> **DESCRIPTION OF THE TASK**
Who are all the authors listed on the research article below about neutrophil function and iron overload?

> **READING PASSAGE**

Research Article

Impaired phagocytic activity of neutrophils in patients receiving haemodialysis: the critical role of iron overload.

Br Med J (Clin Res Ed) 1985; 291 doi: http://dx.doi.org/10.1136/bmj.291.6494.501 (Published 24 August 1985) Cite this as: Br Med J (Clin Res Ed) 1985;291:501
  1. Y Waterlot,
  2. B Cantinieaux,
  3. C Hariga-Muller,
  4. E De Maertelaere-Laurent,
  5. J L Vanherweghem,
  6. P Fondu

    Abstract

    The metabolic burst (as measured by the spontaneous and stimulated nitroblue tetrazolium tests), the phagocytosis of heat inactivated bakers' yeast and of Staphylococcus aureus, the killing of Staph aureus, and the myeloperoxidase activity of polymorphonuclear neutrophils were studied in 11 patients receiving maintenance haemodialysis. Of these patients, six were polytransfused and had high serum ferritin concentrations (mean 5940 (SD 2925) micrograms/l; group 1), and five had normal serum ferritin values (mean 171 (116) micrograms/l; group 2). Patients in group 1 had a history of more infectious episodes (0.167 v 0.025 per patient per month) and significantly more genitourinary infections (p = 0.015) than those in group 2. Phagocytosis and myeloperoxidase activity were severely reduced in group 1 but normal in group 2. Percentages of neutrophils ingesting one or more particles together with the index of phagocytosis in patients' serum were inversely correlated with serum ferritin concentrations. Four patients in group 1 were treated with desferrioxamine, and after six to 18 weeks of treatment phagocytosis and myeloperoxidase activity had returned to normal in three of them. These data suggest that in patients receiving haemodialysis iron overload due to multiple transfusions plays an important part in the mechanisms underlying the susceptibility to bacterial infections, mediated at least partially through impaired neutrophil function.

> **DATA RECORDS**
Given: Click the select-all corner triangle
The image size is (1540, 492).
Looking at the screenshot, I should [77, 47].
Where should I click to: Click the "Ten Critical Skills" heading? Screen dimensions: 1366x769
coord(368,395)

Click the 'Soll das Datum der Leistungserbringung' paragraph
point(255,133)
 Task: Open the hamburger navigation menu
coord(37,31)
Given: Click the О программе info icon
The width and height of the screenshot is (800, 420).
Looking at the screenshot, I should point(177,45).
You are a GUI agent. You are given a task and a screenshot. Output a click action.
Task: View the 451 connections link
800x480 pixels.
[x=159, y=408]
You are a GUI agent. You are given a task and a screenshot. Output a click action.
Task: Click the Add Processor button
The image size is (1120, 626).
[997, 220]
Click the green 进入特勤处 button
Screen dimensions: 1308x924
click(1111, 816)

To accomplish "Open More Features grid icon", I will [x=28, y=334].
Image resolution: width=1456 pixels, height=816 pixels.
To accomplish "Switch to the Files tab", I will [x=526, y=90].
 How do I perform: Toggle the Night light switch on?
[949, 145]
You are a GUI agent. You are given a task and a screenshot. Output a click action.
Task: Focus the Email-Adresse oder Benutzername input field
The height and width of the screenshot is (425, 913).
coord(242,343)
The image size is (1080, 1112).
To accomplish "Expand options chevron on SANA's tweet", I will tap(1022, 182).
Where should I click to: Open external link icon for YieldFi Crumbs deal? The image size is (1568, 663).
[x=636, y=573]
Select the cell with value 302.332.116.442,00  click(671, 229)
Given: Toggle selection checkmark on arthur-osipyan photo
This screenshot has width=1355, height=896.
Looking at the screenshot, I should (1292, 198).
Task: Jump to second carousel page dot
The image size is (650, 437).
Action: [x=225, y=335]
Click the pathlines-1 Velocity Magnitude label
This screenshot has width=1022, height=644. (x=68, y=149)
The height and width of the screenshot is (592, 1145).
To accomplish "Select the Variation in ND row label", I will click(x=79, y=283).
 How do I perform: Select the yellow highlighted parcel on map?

> **WRITTEN SOLUTION**
Y Waterlot, B Cantinieaux, C Hariga-Muller, E De Maertelaere-Laurent, J L Vanherweghem, P Fondu